# Crufts Schedule 2011



## dexter (Nov 29, 2008)

mines landed on the doormat , seems months away lol. Entries close 7th Jan 2011 postal.


----------



## CheekoAndCo (Jun 17, 2009)

I've booked the coach but haven't even entered. Can't wait


----------



## Devil-Dogz (Oct 4, 2009)

I havent entered yet either.. But am mega excited.


----------



## DKDREAM (Sep 15, 2008)

good luck to all who go. Will it be televised next year


----------



## Devil-Dogz (Oct 4, 2009)

DKDREAM said:


> good luck to all who go. Will it be televised next year


I havent seen anything about it, do doubt it. Just have to watch it online again.


----------



## DKDREAM (Sep 15, 2008)

Devil-Dogz said:


> I havent seen anything about it, do doubt it. Just have to watch it online again.


i will do its a shame its not on TV anymore.


----------



## Fuzzbugs!x (Jan 18, 2010)

Yeah we got ours the other day lols ! Very excited, Hudson's first time going ! Barney got shortlisted out of 16 (he was number 6!) so hoping one of the boys gets placed this time! The one thing I hate about Crufts is that all these dogs that you never really see in the show ring and are clearly not from the best breeders in the world come out of no where and win classes!
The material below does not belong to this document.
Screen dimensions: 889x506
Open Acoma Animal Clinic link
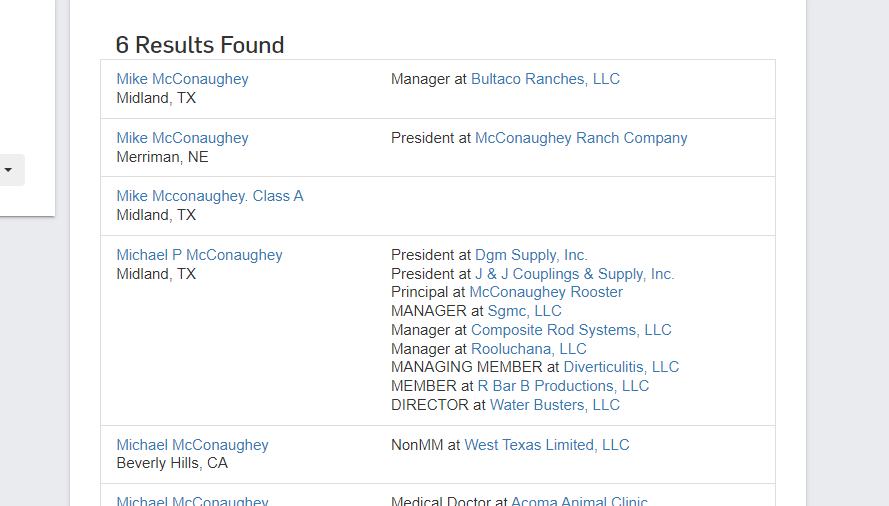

Ahh well the shoppings good lols :lol: x


----------



## Born to Boogie (Oct 1, 2010)

OOoo, yes  Did my entry on line a few days ago.
Special Junior and Good Citizen :thumbup: (just because we can).
Now ALL I have to do is get the boy under some degree of control  That should focus both of our minds 
Linda


----------



## dexter (Nov 29, 2008)

Born to Boogie said:


> OOoo, yes  Did my entry on line a few days ago.
> Special Junior and Good Citizen :thumbup: (just because we can).
> Now ALL I have to do is get the boy under some degree of control  That should focus both of our minds
> Linda


you on the ball lol. i daren't just in case we drop our coat:thumbup:


----------



## Born to Boogie (Oct 1, 2010)

I guess Junior is one of those classes you can get away with not being in full coat (she says optimistically)..........and anyway..........I'll need a bench to store all my shopping 
Linda


----------



## kaisa624 (Mar 5, 2010)

I've got the days booked off work... not sure what day we are going... as it's YKC... hmm... Should be good fun.
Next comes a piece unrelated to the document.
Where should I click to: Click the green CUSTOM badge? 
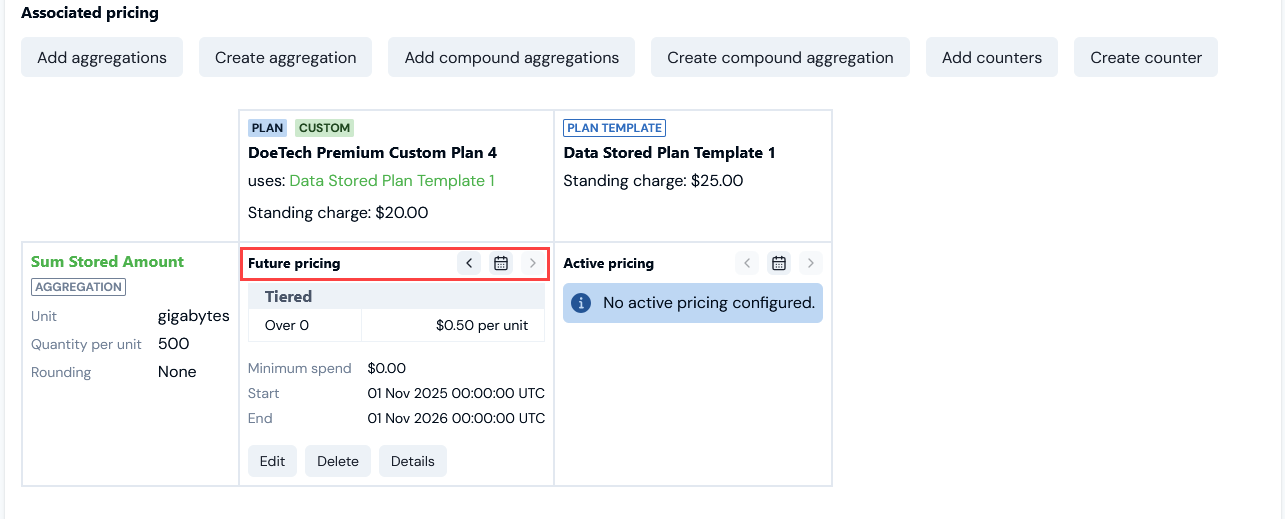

Any ideas on how much the parking is?? We would go on the train, but think it would be easier driving... any thoughts??


----------



## Devil-Dogz (Oct 4, 2009)

kaisa624 said:


> I've got the days booked off work... not sure what day we are going... as it's YKC... hmm... Should be good fun.
> 
> Any ideas on how much the parking is?? We would go on the train, but think it would be easier driving... any thoughts??


Im sure its always £8.


----------



## kaisa624 (Mar 5, 2010)

Definately easier than train  hehe


----------



## dexter (Nov 29, 2008)

coach is even better lol


----------



## Devil-Dogz (Oct 4, 2009)

kaisa624 said:


> Definately easier than train  hehe


Yeah we always go by car.. as we take so much cr*p with us!


----------



## kaisa624 (Mar 5, 2010)

You taking dog though?  haha

We took train to London with dog, crate and all her stuff... was mad, got squished... at least if we have the car we can buy a load and dump it  hehe


----------



## dexter (Nov 29, 2008)

nearby overnight stay for us night before lol can't be doing with getting up at some ridiculous hour on day of show,


----------



## kaisa624 (Mar 5, 2010)

Hmm, we're only an hour - hour and half drive from the NEC depending on how fast I drive  Not sure where we could afford to stay... athough I have a friend in Crewe, which would bring us that little bit closer...


----------



## dexter (Nov 29, 2008)

all the b n b's etc up their prices during crufts week. we stayed at a travelodge last year think it was £42 plus £20 for the dog!


----------



## pearltheplank (Oct 2, 2010)

I know the breed days rotate at Crufts but do the judging times? First year, we were judged 'not before 2pm', the following year it was a 9am start. Is it likely we will late agian this year?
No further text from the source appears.